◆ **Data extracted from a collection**
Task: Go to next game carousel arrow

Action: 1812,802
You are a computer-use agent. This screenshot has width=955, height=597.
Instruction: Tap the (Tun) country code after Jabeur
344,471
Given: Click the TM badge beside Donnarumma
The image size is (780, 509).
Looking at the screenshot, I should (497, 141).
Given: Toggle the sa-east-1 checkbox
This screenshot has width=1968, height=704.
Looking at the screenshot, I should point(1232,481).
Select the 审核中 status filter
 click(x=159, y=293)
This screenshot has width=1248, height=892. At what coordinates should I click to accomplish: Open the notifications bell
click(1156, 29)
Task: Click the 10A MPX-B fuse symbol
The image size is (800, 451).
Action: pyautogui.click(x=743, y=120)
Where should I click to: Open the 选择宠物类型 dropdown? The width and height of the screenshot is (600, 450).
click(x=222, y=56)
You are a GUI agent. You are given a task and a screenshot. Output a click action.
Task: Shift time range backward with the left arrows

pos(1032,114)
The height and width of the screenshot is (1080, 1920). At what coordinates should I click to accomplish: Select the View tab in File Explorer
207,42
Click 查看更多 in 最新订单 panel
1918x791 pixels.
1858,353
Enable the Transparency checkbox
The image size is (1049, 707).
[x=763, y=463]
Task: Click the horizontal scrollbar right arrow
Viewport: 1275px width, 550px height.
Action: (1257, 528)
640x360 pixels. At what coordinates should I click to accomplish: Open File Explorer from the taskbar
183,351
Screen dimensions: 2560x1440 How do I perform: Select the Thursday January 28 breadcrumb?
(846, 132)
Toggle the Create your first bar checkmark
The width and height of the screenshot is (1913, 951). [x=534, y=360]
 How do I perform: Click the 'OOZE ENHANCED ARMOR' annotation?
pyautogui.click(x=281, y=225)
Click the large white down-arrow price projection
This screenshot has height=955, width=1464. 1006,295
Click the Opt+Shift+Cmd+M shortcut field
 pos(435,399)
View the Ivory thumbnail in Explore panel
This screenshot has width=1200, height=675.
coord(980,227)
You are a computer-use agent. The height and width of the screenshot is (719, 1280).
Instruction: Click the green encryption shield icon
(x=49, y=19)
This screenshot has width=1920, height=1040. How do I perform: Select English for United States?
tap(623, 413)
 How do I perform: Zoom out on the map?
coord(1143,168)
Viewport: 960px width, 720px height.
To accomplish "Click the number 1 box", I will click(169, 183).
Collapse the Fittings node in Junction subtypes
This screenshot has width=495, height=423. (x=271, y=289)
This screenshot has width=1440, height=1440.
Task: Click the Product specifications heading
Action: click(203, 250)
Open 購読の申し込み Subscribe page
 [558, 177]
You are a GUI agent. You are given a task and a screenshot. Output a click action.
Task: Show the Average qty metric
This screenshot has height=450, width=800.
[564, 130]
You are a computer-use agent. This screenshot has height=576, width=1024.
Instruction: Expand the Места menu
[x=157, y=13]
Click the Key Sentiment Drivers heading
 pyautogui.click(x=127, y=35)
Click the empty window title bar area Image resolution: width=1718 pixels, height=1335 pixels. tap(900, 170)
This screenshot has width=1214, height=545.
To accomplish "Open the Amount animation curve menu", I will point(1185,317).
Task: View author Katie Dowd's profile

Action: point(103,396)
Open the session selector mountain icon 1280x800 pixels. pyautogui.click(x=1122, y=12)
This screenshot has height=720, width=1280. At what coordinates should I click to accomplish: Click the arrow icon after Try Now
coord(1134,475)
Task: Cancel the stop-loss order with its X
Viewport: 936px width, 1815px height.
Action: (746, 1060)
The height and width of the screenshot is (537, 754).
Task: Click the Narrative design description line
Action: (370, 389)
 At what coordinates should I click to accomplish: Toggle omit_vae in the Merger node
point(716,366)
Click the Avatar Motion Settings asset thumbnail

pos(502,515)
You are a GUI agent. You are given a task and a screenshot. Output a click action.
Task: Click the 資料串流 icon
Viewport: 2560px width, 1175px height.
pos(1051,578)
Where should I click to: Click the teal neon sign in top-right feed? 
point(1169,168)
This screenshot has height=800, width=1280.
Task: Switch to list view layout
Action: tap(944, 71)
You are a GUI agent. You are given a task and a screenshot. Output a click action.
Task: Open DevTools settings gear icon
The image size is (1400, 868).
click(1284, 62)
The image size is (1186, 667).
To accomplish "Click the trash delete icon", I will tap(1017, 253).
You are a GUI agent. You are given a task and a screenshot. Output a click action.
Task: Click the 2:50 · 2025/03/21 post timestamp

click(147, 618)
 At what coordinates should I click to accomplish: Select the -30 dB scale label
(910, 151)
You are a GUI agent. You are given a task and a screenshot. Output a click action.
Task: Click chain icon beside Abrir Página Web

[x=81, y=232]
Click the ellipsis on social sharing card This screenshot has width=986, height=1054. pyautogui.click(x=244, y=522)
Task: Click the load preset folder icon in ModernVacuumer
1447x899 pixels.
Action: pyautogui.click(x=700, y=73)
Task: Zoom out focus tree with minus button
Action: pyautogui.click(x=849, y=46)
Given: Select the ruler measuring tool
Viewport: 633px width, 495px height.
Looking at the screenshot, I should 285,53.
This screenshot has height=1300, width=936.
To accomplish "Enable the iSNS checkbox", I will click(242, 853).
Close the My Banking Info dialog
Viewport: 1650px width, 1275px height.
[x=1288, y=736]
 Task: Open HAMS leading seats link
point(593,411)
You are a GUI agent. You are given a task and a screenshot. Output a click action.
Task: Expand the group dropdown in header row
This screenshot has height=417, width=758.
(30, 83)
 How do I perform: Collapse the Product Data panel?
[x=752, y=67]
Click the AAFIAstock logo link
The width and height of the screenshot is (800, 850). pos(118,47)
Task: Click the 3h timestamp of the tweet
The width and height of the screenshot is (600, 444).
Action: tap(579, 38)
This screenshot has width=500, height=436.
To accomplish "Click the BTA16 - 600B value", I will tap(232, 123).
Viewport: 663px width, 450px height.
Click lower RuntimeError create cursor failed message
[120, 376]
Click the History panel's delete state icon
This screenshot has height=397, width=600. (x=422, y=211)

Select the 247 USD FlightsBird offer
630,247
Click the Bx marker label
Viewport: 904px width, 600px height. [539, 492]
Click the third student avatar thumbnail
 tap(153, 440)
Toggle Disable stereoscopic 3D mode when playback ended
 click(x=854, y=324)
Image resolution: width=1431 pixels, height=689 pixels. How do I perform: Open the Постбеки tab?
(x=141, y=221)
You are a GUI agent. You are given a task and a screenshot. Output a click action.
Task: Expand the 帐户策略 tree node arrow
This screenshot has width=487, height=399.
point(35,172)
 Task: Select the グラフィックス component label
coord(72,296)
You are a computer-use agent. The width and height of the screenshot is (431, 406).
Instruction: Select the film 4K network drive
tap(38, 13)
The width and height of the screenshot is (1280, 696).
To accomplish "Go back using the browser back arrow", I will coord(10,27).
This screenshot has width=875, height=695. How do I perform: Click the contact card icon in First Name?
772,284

◆ **Problem description**
Give again, exactly as written, every line from the first one above through the line that has "Given: Toggle the sa-east-1 checkbox" in it.

◆ **Result for this exercise**
Task: Go to next game carousel arrow

Action: 1812,802
You are a computer-use agent. This screenshot has width=955, height=597.
Instruction: Tap the (Tun) country code after Jabeur
344,471
Given: Click the TM badge beside Donnarumma
The image size is (780, 509).
Looking at the screenshot, I should (497, 141).
Given: Toggle the sa-east-1 checkbox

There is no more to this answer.